To judge how states, districts and schools are progressing toward this goal, AYP sets forth a list of objectives to be met. If a school or district does not meet any one of the established objectives, it does not meet AYP for the year. The number of objectives to be met depends on demographics. If a school or district has 40 or more students in any given subgroup (male, female, white, African-American, Hispanic, etc.) those students become an “objective” that counts towards AYP. Graduation and attendance rates and the percent of students tested also factor into AYP ratings.

In Newberry, the school district has 29 objectives to meet, and this year it met 20 of them. This is an improvement over 2006 when the district met 18 of its 29 objectives. So again this year, Newberry, along with every district in the state, fell short of meeting AYP. As a whole, AYP scores show the district's graduation rate has improved as well as the percent of students tested.

Boundary Street elementary and Whitmire Community School (elementary) are two of the 51 schools across the state required to offer school choice this school year.

Any Title I school (a school receiving federal Title I funds for students from low income households) not meeting the same AYP objective(s) two years in a row is considered in “Needs Improvement” status. These schools must offer parents a choice of sending their child to another school not in NI status. With the exception of Little Mountain Elementary, all district elementary schools receive Title I funding.

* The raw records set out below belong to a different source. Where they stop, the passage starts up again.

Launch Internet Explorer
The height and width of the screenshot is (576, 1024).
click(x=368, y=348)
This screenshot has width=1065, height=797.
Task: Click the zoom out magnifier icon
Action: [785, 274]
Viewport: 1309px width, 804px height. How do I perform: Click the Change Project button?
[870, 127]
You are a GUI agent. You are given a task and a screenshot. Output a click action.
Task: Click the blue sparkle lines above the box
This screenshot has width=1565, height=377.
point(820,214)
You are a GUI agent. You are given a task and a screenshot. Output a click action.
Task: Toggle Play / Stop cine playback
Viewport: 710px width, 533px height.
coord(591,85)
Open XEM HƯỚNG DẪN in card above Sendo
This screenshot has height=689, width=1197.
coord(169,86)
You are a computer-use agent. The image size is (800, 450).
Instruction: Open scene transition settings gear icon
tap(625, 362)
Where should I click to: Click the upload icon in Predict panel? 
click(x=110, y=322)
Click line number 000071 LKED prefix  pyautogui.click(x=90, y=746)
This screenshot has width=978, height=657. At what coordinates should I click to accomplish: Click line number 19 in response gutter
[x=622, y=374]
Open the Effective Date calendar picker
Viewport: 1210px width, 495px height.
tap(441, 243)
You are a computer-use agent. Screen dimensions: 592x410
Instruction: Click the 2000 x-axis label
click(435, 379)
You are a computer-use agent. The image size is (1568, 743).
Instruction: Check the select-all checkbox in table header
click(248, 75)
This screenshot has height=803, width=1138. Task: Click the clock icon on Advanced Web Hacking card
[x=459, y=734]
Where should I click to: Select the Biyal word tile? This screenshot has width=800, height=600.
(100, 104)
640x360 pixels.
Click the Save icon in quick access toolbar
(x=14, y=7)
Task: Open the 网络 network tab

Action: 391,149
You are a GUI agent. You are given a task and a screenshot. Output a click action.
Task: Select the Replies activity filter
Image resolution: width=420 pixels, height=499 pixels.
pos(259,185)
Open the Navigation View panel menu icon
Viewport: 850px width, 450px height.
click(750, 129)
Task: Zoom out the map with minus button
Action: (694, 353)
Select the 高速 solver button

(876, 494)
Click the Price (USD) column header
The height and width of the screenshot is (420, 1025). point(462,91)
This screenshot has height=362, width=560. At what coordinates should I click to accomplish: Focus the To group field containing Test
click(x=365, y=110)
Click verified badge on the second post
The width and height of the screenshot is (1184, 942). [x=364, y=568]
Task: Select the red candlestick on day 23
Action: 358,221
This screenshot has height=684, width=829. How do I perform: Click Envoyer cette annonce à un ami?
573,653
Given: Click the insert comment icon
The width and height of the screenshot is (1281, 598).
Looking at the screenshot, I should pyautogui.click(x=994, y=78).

At Boundary Street Elementary, the school tested less than 90 percent of its students in six of the same objective areas two years in a row, causing it to miss its “percent tested” AYP objective. In Whitmire, this is the second year the specific AYP target for students on subsidized meals has not been met. If these areas are not improved next year, the schools will face more severe sanctions.

This is the first year Newberry County schools have had to offer school choice. Parents should expect letters explaining school choice options within the next two weeks.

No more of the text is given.